As I will keep proclaiming, the Achilles’ heel of Calvinism is law. Calvinism keeps the Christian under the law of sin and death. Hence, Jesus must fulfil the law of sin and death for us, and this is made up to be part of the atonement. But the law of sin and death has no part in justification—that’s why there is “no condemnation” for believers. But clearly, Calvin taught that Christians are still under the condemnation of the law and that Christ must perpetually save us from it by reapplications of the cross. In particular, note 3.14.9-11 in the Calvin Institutes. This construct turns the Bible and grace completely upside down. This is also why John Piper refers to the Bible as a book of “saving acts” (plural).

Note that John Piper, like Calvin, keeps Christians under the law of sin and death:

What Then Shall Those Who Are Justified Do with the Law of Moses?

Read it and meditate on it as those who are dead to it as the ground of your justification and the power of your sanctification. Read it and meditate on it as those for whom Christ is your righteousness and Christ is your sanctification.

Notice that Piper replaces the law of the Spirit of life with Christ alone as our sanctification. Notice also that we are to PRESENTLY read the law as those who are dead to it…[for] the power of your sanctification. Piper, like Calvin, only recognizes ONE law, the one we are dead to.

Tullian Tchividjian is more pointed about it:

So do you think the law no longer has—or should no longer have—a role in the Christian life?

No, I wouldn’t say that. While the law of God is good (Romans 7), it only has the power to reveal sin and to show the standard and image of righteous requirement—not remove sin. The law shows us what God commands (which of course is good) but the law does not possess the power to enable us to do what it says. You could put it this way: the law guides but it does not give. In other words, the law shows us what a sanctified life looks like, but it does not have sanctifying power—the law cannot change a human heart.

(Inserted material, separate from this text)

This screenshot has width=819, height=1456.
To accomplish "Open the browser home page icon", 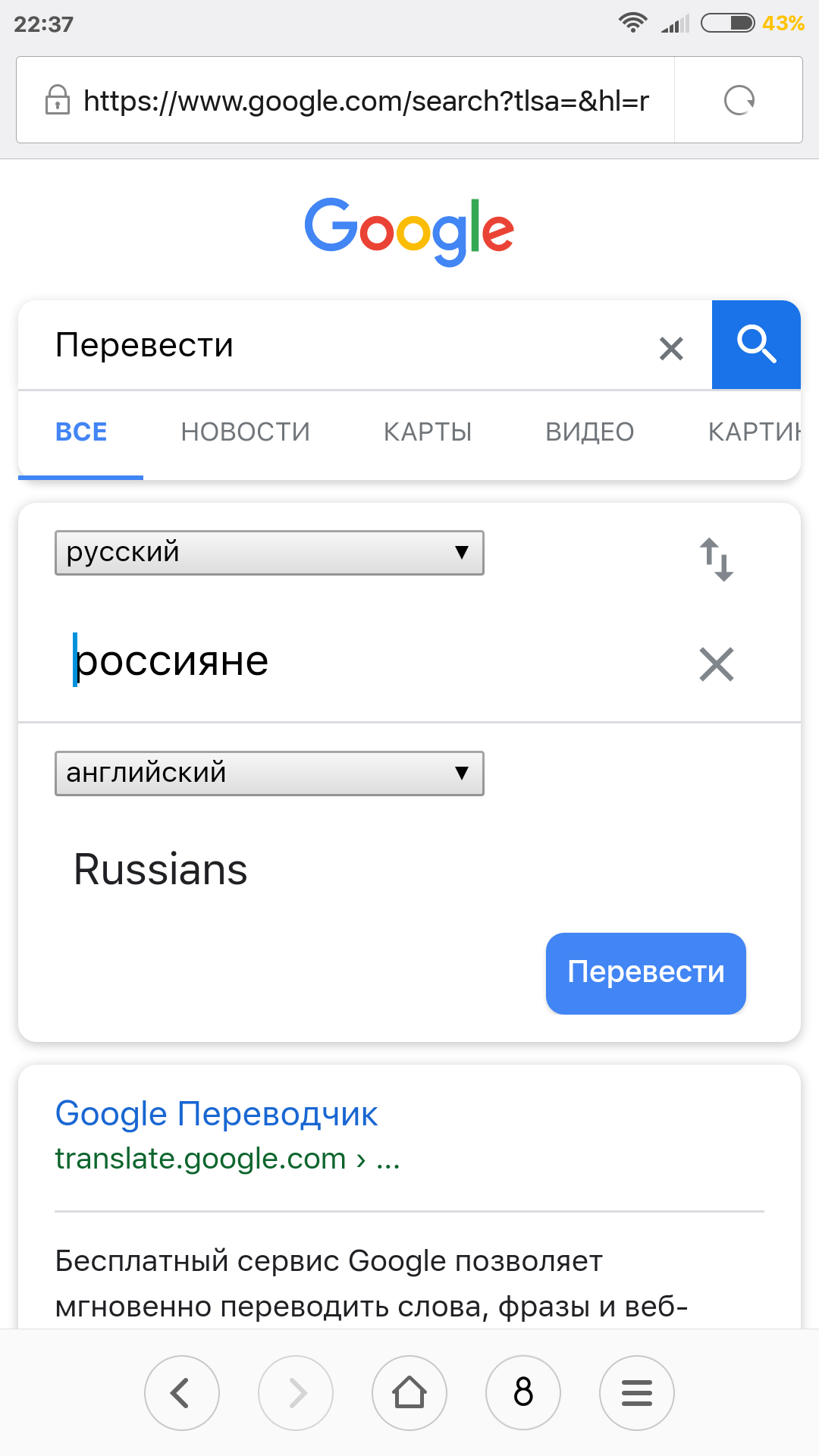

It’s the gospel (what Jesus has done) that alone can give God-honoring animation to our obedience. The power to obey comes from being moved and motivated by the completed work of Jesus for us. The fuel to do good flows from what’s already been done. So, while the law directs us, only the gospel can drive us.

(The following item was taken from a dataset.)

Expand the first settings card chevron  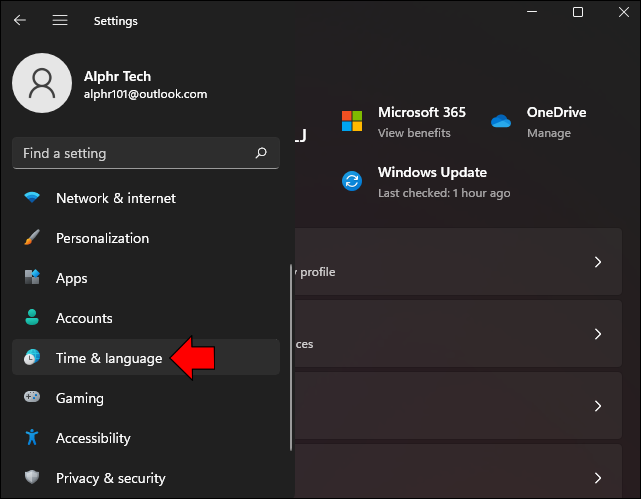click(x=598, y=262)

This, of course, asserts the idea, per Calvinism, that the power of our sanctification comes from justification. Per the usual, “gospel” and “Jesus” are words used to replace “justification” for cover on this issue. If our sanctification comes from justification, the law of sin and death is not ended and Jesus must continue to save us from it. The “finished” work isn’t so much finished, it needs to be perpetually applied to save us from the law of sin and death. Simply stated, Calvinism keeps us under the law of sin and death and ignores the law (“nomos”) of the Spirit of life. In other places, Tchividjian posits the idea that “the Bible never says that the law can give life.” That isn’t true,

Psalm 19:7 – The law of the Lord is perfect, reviving the soul;

Psalm 119:93 – I will never forget your precepts, for by them you have given me life.

I won’t belabor the point, but Christ also said that man lives by every word that comes from the mouth of God, and when Moses said to “choose life” he was talking about the law.

In the final analysis, it’s works salvation via antinomianism; we have to work hard at doing nothing but the cross to keep ourselves saved from the law of sin and death which Calvin, even from the grave, keeps poised over our heads, ready to damn us at any time unless we live by faith alone in sanctification. And of course, faithfulness to the institutional church which has the “power of the keys” is our best shot to be “ready for the judgment.” Frankly, a judgment that we will not be attending because the final judgment is according to the law of sin and death, not the law of the Spirit of life that the Spirit does in fact use to change us.

And also take note: 95% of the Christian counseling going on in the institutional church is based on Christians being yet under the law of sin and death with Christ fulfilling it in our stead as part of the atonement. Good luck with that—it’s a false gospel.